### Selected passage

Clostridium difficile is an anaerobic, spore-forming bacterium that represents the leading cause of hospital-acquired diarrhea and life-threatening pseudomembranous colitis. C. difficile-associate disease (CDAD) affects more than 750,000 individuals each year in the U.S. and is responsible for more deaths than all other intestinal infections combined. Disease is mediated by two toxins, A and B that are potently cytotoxic and disrupt colonic epithelial cells, leading to inflammation and hemorrhage. CDAD typically is precipitated by disruption of the normal colonic bacterial flora with antibiotics, which provide opportunities for C. difficile to become established. The dramatic rise in CDAD over the past decade has paralleled the increased use of broad-spectrum antibiotics. Recent outbreaks of hypervirulent strains have been reported around the globe. New treatment strategies are urgently needed to combat the worldwide epidemic of C. difficile infections. Our approach to addressing this need has been to discover novel antitoxin monoclonal antibodies (mAbs) that demonstrate unprecedented toxin-neutralizing activity and define unique neutralization epitopes on the C. difficile toxins. These mAbs are 100-fold more potent that current-generation mAbs against hypervirulent strains and are the first to demonstrate complete and durable protection in a stringent animal model of CDAD. Whereas current-generation mAbs have demonstrated clinical promise in preventing recurrent disease but not in treating active disease, our ultrapotent mAbs may have utility in managing a spectrum of CDAD manifestations, including cases of active, severe or life-threatening disease. Our overall goal in this project is to ready our novel mAbs for human testing while elucidating fundamental structure-function relationships within the C. difficile toxins. Our project thus directly addresses Thematic Area 2: """"""""Translating Basic Science Discoveries into New and Better Treatments."""""""" Aim 1 of our project seeks to define the novel neutralization epitopes to the level of individual amino acids. This information will provide new insights into C. difficile toxicity and its inhibition.
Aim 2 will examine our mAbs in a series of innovative preclinical efficacy studies that will significantly expand our understanding of the potential role of antitoxin mAbs in the management of CDAD.
Specific Aims 3 and 4 describe translational activities that are essential steps in readying our novel mAbs for human testing, which will be conducted under separate funding. Success in this project is defined as (1) favorable outcomes in the proposed preclinical mechanistic, efficacy and safety studies;and (2) clearance by FDA for us to conduct first-in-humans studies of our novel mAbs. Success would represent a major milestone in the development of an innovative, antitoxin therapy with unique potential to address some of the most pressing challenges of the C. difficile epidemic.
Clostridium difficile is a spore-forming bacterium that is the leading cause of hospital-acquired diarrhea and is responsible for more deaths per year in the U.S. than all other intestinal infections combined. The dramatic rise in the incidence and severity of C. difficile infections over the past decade have paralleled the increased use of broad- spectrum antibiotics, which provide opportunities for C. difficile to become established. Recently, outbreaks of hypervirulent strains have been reported across the globe. Our approach to meeting this worldwide public health challenge has been to develop novel antitoxin antibodies with unprecedented toxin-neutralizing activity in the best available preclinical models. In this project, we seek to complete key studies to ready our antitoxin antibodies for clinical testing while providing fundamental insight into C. difficile toxicity and its inhibition.

### Activities
[a] Answer each question from the C. difficile project summary:
(i) How many individuals does CDAD affect each year in the U.S.?
(ii) Against hypervirulent strains, how much more potent are the new mAbs than current-generation mAbs?
(iii) Which Specific Aims describe translational activities?
[b] Set down the part of the C. difficile project summary that runs from "Specific Aims 3" up to and including "C. difficile epidemic.".
Answer using only the C. difficile project summary.

### Dataset records
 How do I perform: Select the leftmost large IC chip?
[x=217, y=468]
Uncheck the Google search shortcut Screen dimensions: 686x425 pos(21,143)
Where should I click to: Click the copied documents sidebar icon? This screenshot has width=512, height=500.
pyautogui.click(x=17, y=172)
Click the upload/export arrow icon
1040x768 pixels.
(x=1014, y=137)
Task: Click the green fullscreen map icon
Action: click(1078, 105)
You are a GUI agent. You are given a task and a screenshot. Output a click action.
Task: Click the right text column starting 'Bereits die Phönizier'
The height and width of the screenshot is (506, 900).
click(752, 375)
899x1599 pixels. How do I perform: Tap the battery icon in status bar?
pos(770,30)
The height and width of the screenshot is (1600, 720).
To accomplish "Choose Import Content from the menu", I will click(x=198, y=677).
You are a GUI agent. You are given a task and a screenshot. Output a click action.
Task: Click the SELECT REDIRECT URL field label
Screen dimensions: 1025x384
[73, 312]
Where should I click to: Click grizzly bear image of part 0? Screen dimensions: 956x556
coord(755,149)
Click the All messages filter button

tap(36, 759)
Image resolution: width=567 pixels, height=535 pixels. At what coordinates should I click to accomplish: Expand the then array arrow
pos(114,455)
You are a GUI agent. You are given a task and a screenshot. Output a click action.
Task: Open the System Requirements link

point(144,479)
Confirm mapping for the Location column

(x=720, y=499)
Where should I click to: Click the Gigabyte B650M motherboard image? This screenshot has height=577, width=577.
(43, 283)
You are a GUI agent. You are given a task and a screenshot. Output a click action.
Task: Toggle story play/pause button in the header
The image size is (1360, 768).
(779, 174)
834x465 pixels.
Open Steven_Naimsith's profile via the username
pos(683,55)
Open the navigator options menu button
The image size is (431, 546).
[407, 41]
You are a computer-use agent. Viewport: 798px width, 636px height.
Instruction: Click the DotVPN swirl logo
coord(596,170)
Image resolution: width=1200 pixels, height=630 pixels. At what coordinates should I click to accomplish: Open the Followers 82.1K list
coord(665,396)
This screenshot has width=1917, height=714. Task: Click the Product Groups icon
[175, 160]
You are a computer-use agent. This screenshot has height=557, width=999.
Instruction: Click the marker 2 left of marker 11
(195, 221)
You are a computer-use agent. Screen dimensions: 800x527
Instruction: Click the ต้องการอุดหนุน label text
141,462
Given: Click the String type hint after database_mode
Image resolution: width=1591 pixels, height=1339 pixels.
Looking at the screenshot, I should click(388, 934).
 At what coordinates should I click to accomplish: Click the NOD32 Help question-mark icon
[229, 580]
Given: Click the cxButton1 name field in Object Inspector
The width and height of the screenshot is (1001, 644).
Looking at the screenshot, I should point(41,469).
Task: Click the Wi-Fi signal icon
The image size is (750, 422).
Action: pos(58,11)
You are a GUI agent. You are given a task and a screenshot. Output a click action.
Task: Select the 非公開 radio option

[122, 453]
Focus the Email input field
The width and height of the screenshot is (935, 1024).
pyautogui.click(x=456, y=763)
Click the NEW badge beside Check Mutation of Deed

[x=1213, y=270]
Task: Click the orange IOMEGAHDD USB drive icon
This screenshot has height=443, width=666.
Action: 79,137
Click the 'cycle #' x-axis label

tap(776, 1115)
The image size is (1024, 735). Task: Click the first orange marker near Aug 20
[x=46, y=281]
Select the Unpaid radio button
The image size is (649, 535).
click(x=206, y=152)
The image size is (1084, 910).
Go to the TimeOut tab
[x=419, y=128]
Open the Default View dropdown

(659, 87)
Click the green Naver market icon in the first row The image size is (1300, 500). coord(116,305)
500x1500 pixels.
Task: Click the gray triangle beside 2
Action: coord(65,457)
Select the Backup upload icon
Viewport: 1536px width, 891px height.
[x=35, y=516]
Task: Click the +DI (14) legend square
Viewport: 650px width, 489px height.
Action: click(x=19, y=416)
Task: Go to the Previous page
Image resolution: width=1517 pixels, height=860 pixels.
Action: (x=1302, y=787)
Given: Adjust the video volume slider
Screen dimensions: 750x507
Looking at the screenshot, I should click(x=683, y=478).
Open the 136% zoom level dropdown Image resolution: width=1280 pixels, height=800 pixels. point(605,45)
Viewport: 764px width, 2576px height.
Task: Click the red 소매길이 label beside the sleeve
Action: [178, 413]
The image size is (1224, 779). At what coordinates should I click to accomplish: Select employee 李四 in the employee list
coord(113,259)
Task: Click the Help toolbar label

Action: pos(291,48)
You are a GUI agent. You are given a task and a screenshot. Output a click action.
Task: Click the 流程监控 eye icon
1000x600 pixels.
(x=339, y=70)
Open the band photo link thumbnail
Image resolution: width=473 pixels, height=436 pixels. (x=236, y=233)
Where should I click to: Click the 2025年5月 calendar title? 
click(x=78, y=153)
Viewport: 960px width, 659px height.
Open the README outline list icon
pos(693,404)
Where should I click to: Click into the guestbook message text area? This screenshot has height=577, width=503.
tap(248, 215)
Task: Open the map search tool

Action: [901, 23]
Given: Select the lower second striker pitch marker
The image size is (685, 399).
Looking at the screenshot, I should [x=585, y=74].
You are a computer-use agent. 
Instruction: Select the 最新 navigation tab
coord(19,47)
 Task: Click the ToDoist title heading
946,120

### Answers
[a]
(i) More than 750,000
(ii) 100-fold
(iii) Specific Aims 3 and 4

[b]
Specific Aims 3 and 4 describe translational activities that are essential steps in readying our novel mAbs for human testing, which will be conducted under separate funding. Success in this project is defined as (1) favorable outcomes in the proposed preclinical mechanistic, efficacy and safety studies;and (2) clearance by FDA for us to conduct first-in-humans studies of our novel mAbs. Success would represent a major milestone in the development of an innovative, antitoxin therapy with unique potential to address some of the most pressing challenges of the C. difficile epidemic.